Exercise aim:
State how many lines of the data below hold the string "agent", giving nothing but the number.

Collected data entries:

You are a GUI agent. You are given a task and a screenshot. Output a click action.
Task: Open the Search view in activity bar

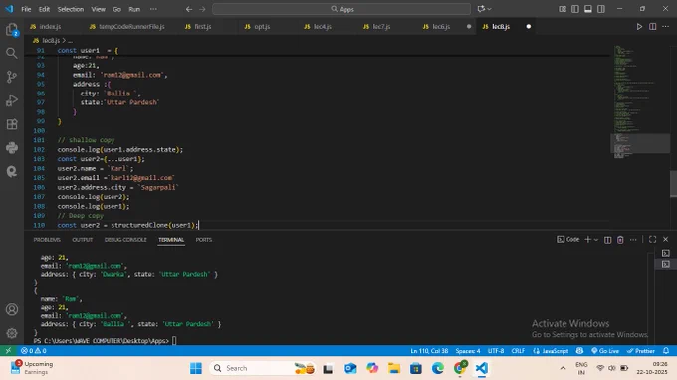click(x=12, y=53)
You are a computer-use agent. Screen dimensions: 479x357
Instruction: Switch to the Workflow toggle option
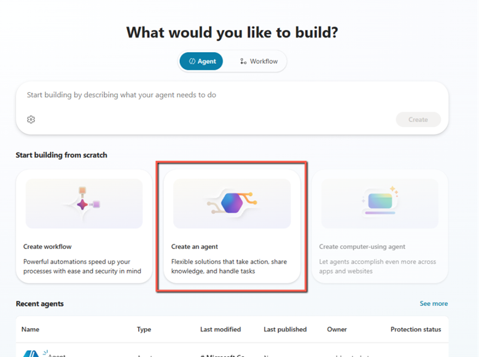click(259, 61)
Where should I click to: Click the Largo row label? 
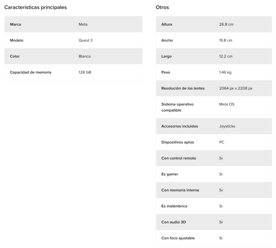point(166,57)
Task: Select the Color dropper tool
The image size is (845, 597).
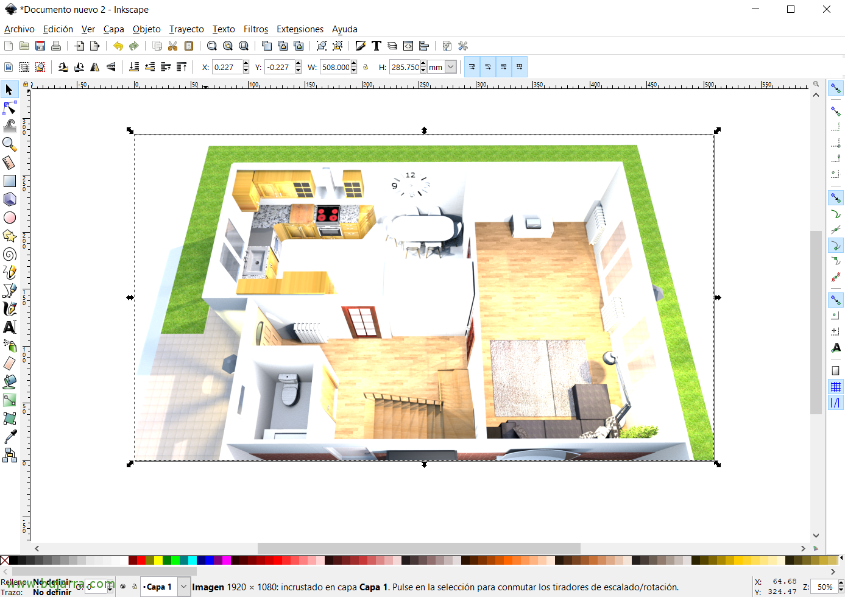Action: (x=9, y=437)

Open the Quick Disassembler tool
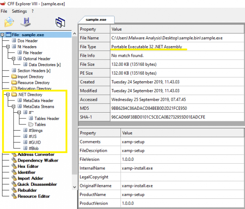36,184
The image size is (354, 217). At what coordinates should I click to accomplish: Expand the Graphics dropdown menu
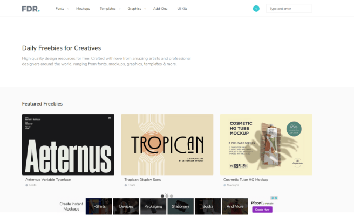137,9
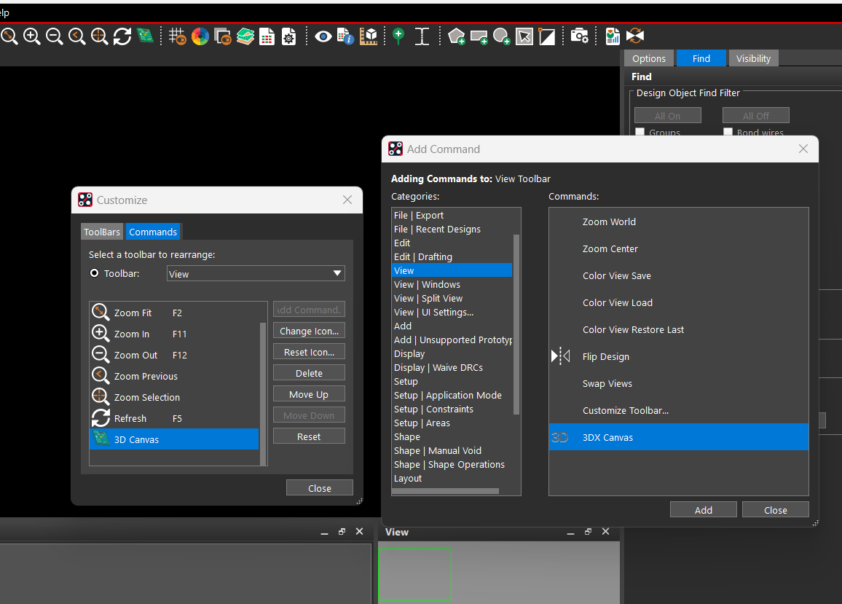Click the Categories list vertical scrollbar
842x604 pixels.
(x=516, y=324)
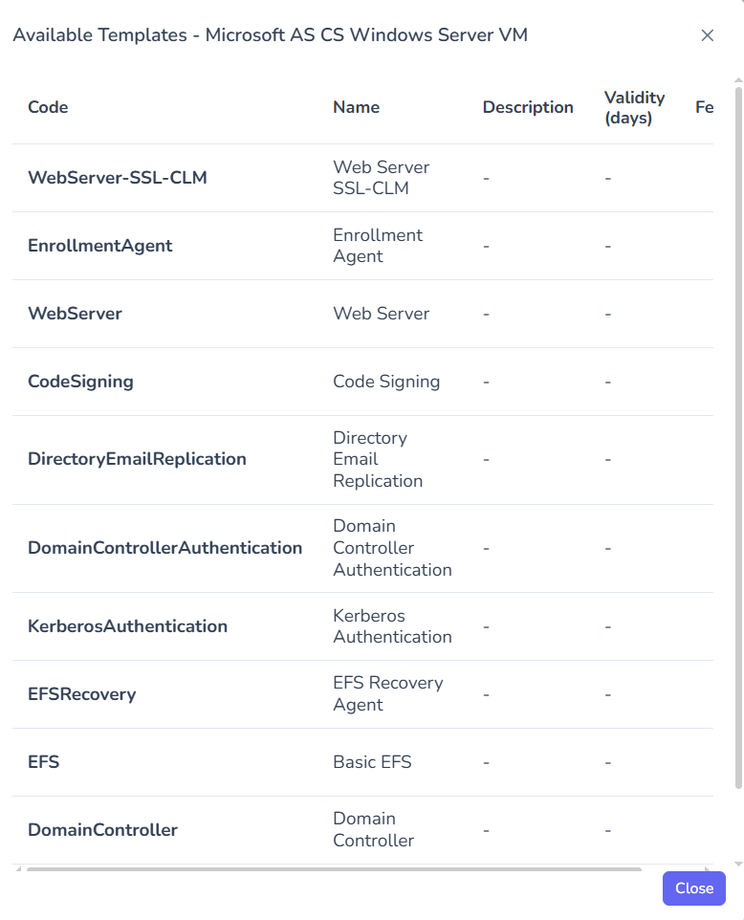This screenshot has width=744, height=920.
Task: Click the horizontal scrollbar's left arrow
Action: pyautogui.click(x=18, y=869)
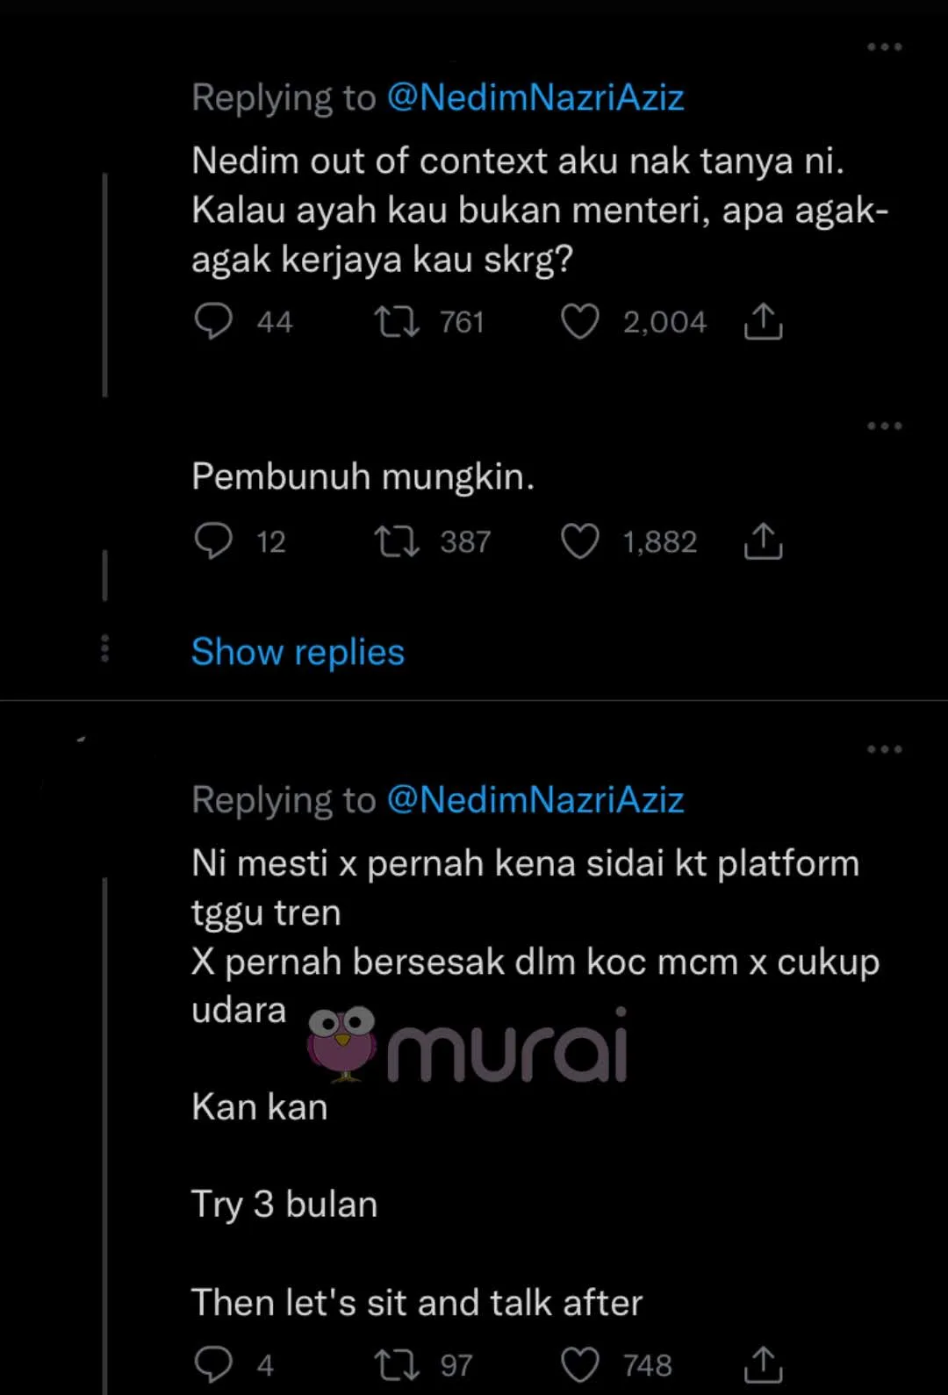Open more options for the platform tren tweet
The width and height of the screenshot is (948, 1395).
coord(884,749)
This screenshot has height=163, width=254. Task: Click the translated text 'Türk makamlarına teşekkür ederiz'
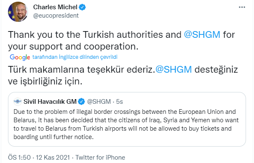(82, 69)
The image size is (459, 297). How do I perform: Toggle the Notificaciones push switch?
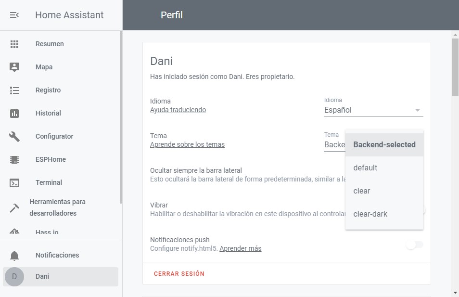[414, 245]
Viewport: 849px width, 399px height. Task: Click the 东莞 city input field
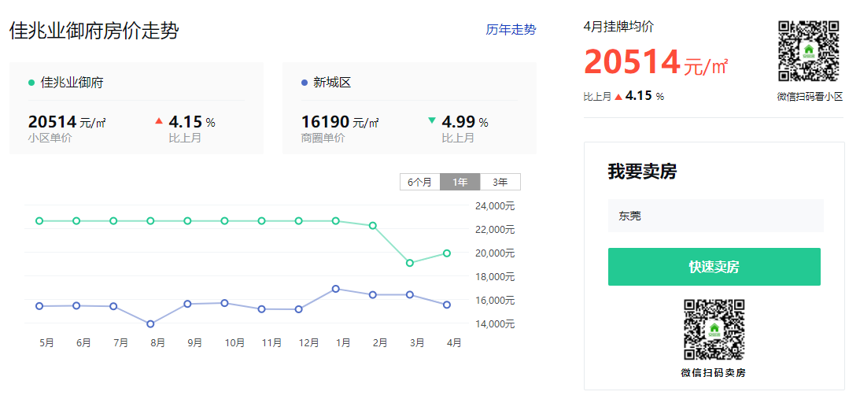(716, 216)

Written answer:
2